Sunday, May 29, 2005

 

The Descent of Amnesty International

David B. Rivkin Jr. and Lee A. Casey respond to the surprising and outrageous report from Amnesty International (AI) in Amnesty Unbelievable, published in National Review Online.

By way of introduction to Rivkin's and Casey's arguments, an excerpt:
First and foremost, Amnesty’s report is emphatically not an honest assessment of American compliance with international law. Rather, it is an assessment of how well the United States complies with Amnesty International’s political and ideological agenda — equivalent to the grading of individual members of Congress by domestic advocacy groups. This is obvious from the report’s three fundamental measures of a good human-rights record, which are applied to every included state: (1) whether the death penalty has been retained; (2) whether the International Criminal Court treaty has been ratified; and (3) whether the U.N. Women’s Convention, and its Optional Protocol, has been ratified. All of these criteria involve controversial political issues where there is fundamental disagreement between right and left and — from Amnesty’s perspective — George Bush’s America fails on all counts. This, of course, is what you would expect, since the president is a conservative, elected by increasingly conservative American voters.
Rivkin and Casey go on to observe that AI's biggest complaint and the apparent loci of their animus is that “[h]undreds of detainees continue to be held without charge or trial at the US naval base in Guantanamo Bay, Cuba.”
This, of course, is the installation that Amnesty’s secretary general, Irene Khan, characterized as “the gulag of our times.”
As many of those more familiar with what real Gulags were (and are) like, this is likely "highly improvident hyperbole," as Rivkin and Casey conclude, as it is not likely that Khan is unfamiliar with the actual “modern equivalents” of the gulag: "Castro’s Cuba, North Korea, China and, until recently, Saddam Hussein’s Iraq.)" Khan does indeed trivialize the excesses of such regimes, past and present by comparing the (comparatively minor) excesses of a few without command direction, with gross atrocities committed in the thousands and millions with mechanical precision as part of authoritarian government policy.

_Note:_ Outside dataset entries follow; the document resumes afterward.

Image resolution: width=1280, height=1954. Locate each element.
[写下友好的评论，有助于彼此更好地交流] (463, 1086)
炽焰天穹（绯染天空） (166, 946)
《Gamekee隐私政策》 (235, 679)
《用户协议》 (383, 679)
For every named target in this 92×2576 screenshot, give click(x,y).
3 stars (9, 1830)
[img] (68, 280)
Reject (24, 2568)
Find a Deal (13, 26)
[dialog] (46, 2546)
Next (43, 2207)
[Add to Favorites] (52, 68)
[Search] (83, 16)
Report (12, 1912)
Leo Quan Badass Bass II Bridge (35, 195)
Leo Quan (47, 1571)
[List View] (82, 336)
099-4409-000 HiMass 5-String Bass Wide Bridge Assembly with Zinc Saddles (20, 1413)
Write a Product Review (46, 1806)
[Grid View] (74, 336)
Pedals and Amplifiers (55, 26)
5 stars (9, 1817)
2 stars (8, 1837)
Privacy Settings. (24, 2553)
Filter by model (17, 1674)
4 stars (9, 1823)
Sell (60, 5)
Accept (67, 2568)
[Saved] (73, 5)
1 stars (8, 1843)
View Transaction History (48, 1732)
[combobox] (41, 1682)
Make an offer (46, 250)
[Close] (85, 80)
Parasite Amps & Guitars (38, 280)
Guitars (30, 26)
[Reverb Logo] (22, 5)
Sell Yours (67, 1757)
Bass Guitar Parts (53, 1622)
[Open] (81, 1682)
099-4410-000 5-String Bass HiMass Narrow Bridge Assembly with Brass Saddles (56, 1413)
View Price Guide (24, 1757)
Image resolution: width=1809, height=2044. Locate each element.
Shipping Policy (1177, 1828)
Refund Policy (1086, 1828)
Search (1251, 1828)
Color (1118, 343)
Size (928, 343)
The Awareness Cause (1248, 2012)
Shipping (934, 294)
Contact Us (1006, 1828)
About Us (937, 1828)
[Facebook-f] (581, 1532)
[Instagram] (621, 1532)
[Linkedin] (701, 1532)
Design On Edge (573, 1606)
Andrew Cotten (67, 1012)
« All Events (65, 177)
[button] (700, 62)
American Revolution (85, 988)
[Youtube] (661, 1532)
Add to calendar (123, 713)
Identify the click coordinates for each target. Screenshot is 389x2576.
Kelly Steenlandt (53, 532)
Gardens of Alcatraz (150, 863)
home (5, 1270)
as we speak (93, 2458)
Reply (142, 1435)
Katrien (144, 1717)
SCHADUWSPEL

Rivkin and Casey make the obvious distinction between those held at Gauntanamo and "political prisoners," which used to be the natural constituency of AI, but no longer:
Of course, the men held at Guantanamo Bay are not political dissidents. They are captured enemy combatants. Under the laws of war, they can be detained until the conflict, or at least actual hostilities, are concluded. This has been the practice of the United States, and of every other major power in Europe and elsewhere, for centuries. It is not illegal; it is not immoral. In fact, this rule is one of the first and most important humanitarian advances made in warfare. The right to detain is the necessary concomitant of the obligation to give quarter on the battlefield, to actually take prisoners alive.
Regular readers may recall my post commenting on Bill Whittle's excellent Sanctuary essay, which precisely identifies how our enemies in the Global War on Terror invalidate the very basis of treating these individuals as Prisoners of War.

At the same time AI slams U.S. Policy as violating the very protocols and conventions in question, by their own admission what they draw attention to, is no violation at all according to those very conventions. And of course, AI knows this, but they’re just being rhetorical. That, or they don’t know the substance of the very protocols they’re so hot to enforce. Rivkin and Casey again:
As Amnesty International knows, the U.N. Convention defines “torture” as “severe pain or suffering.” That means that there is some level of pain and suffering, which is not severe, that does not constitute torture. So long as coercive interrogation methods do not cross that line, and are not otherwise “cruel, inhuman or degrading,” they are lawful. What constitutes “cruel, inhuman and degrading” treatment is not defined in the treaty. The meaning of these terms depends very much on the situation and individuals involved. The European Court of Human Rights, in a case dealing with British interrogation of IRA terrorists, concluded that a series of stress methods — including hooding, stress positions, loud noise and sleep deprivation — did not constitute torture, and were “inhuman” only when used together.
Amnesty International used to be an organization that stood as the (sometimes solitary) voice against oppression, real oppression, real torture, real crimes against humanity.

If our national support for the Death Penalty, as established in the legitimate laws of this democratically elected Republic, and our refusal to yield sovereignty to international organizations and protocols as legally decided by our Executive and Legislative Branches, makes us a target worthy of special attention to AI, then they have lost belief in their charter.

This is extreme folly, and in my mind completely surrenders any moral standing that AI would have otherwise been entitled to in their long and dedicated service, the record of which recent leaders of that organization have steadily sullied. Soon, they will be the moral equivalent of the UN Committee on Human Rights, if they are not already.

Where on earth are the Trustees? What do the founders and supporters of AI think of this report? Are domestic U.S. Politics so valuable to you, that you will sacrifice the very soul of your organization? Are American Conservatives and Libertarians so beyond the pale, that you need to brand us as evil as anything you can conceive (and yes, observe) in the world today? Do you think this is some nightmare you will wake up from, and if you just tough it out, you will never have to deal with U.S. Republicans or Conservatives again? Do you want to fight true oppression, or do you want to play politics, because if it’s the former, we can work together, but if it’s the latter, you’re irrelevant to us (and to your very charter).

Rivkin and Casey conclude:
In the meantime, Amnesty International should reflect that its extravagant and unfounded claims that the United States has violated international law, and that its officials should be the subject of criminal prosecution, work to undercut its own mission. Amnesty claimed that “[w]hen the most powerful country in the world thumbs its nose at the rule of law and human rights, it grants a license to others to commit abuse with impunity and audacity.” In fact, it is Amnesty International, and similar NGOs, who have granted that license. They have done this by failing to distinguish clearly between American interpretations of international law, including the Geneva Conventions and Torture Convention, with which they may disagree as a policy matter, and actual illegal conduct. It is hardly surprising that repressive regimes claim that the United States has violated the law, thus permitting them to follow suit, when groups like Amnesty persistently state that American policy at Guantanamo Bay is illegal even though this is simply not true.
And that’s precisely the problem. If those on the left – both domestically in the U.S. and their dedicated supporters like AI internationally – continue to debase their arguments with this kind of hateful and unhinged rhetoric, they only plow the field for the fascist and dictatorial (and now terrorist) abusers they were created to combat. And that doesn’t just make them against our efforts, but on the other side. How can it be otherwise, when they fight the propaganda war for those who wage war on humanity?